Write out the line that has "Non-Profit (484, 1200)" in it, along with each line that comes after it until the listing ends, and add nothing.
=== GIVEN RECORDS ===
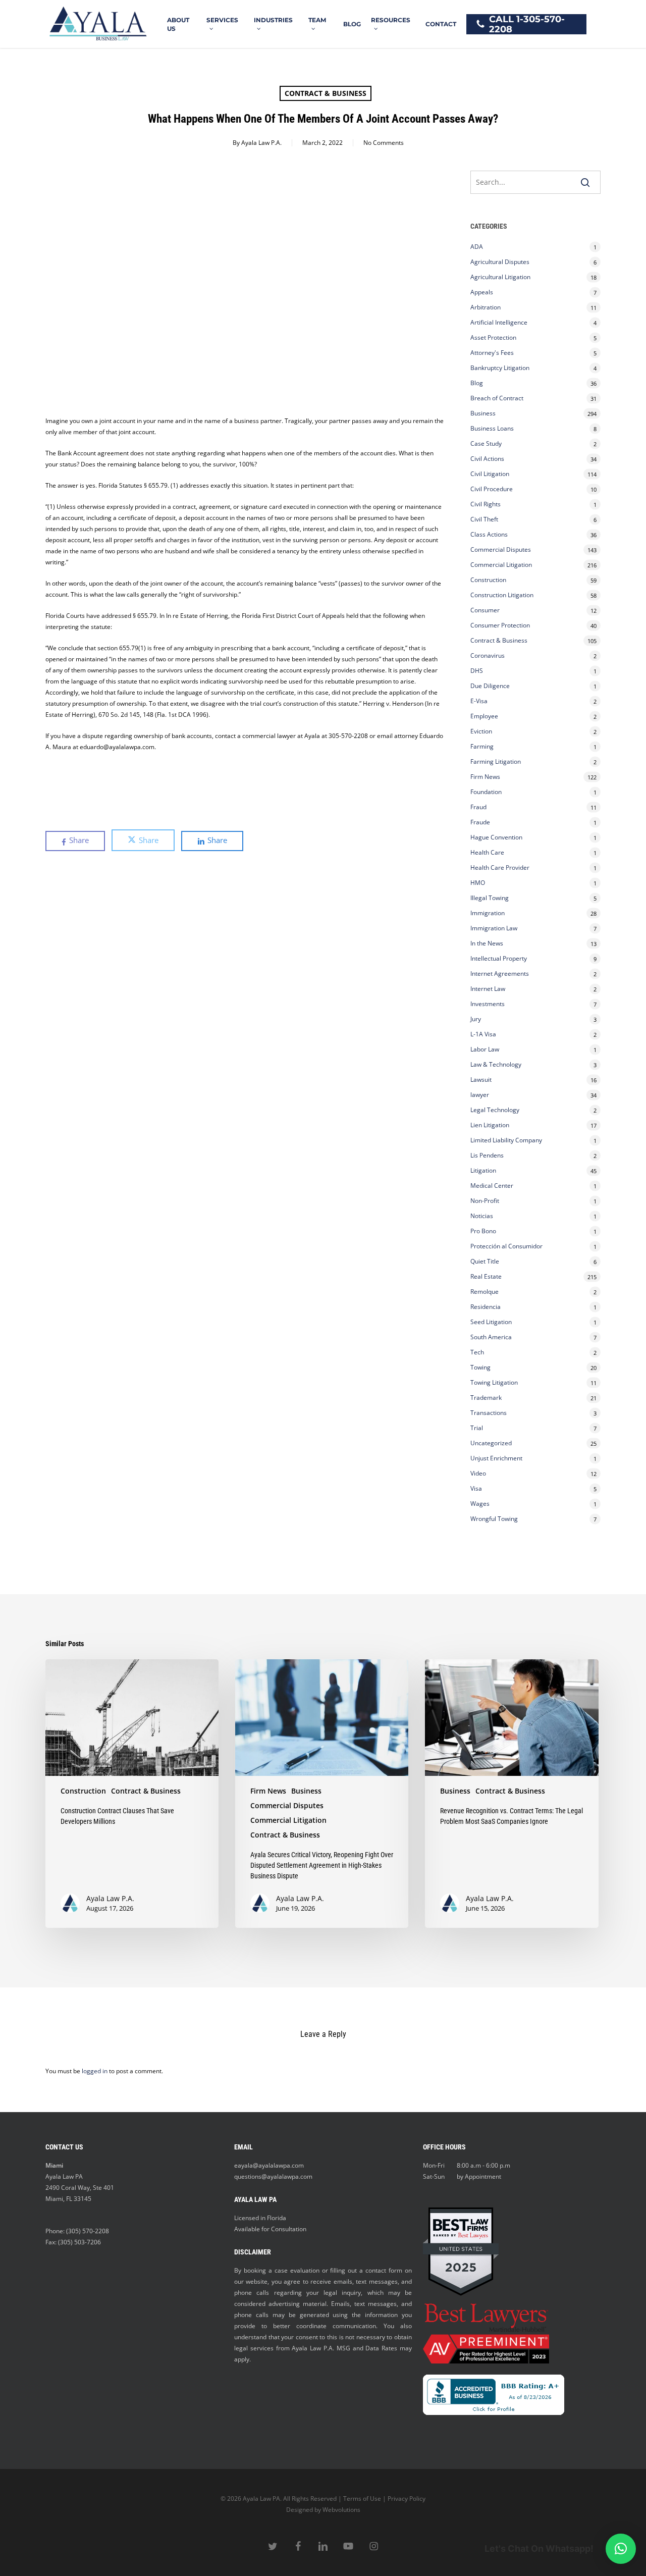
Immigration (487, 913)
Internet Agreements (499, 973)
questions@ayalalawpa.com (273, 2176)
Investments (487, 1004)
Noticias (481, 1216)
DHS (476, 670)
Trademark (486, 1397)
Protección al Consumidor (506, 1246)
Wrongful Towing (494, 1518)
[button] (621, 2549)
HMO (477, 882)
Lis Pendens (487, 1155)
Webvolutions (341, 2509)
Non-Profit (484, 1200)
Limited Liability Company (506, 1140)
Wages (480, 1503)
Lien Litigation (489, 1125)
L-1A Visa (483, 1034)
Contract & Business (325, 93)
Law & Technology (495, 1064)
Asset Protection (493, 337)
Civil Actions (487, 458)
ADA (476, 246)
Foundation (486, 791)
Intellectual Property (498, 958)
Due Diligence (490, 685)
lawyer (479, 1094)
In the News (486, 943)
===
▸ WRITTEN SOLUTION:
Non-Profit (484, 1200)
Limited Liability Company (506, 1140)
Wages (480, 1503)
Lien Litigation (489, 1125)
L-1A Visa (483, 1034)
Contract & Business (325, 93)
Law & Technology (495, 1064)
Asset Protection (493, 337)
Civil Actions (487, 458)
ADA (476, 246)
Foundation (486, 791)
Intellectual Property (498, 958)
Due Diligence (490, 685)
lawyer (479, 1094)
In the News (486, 943)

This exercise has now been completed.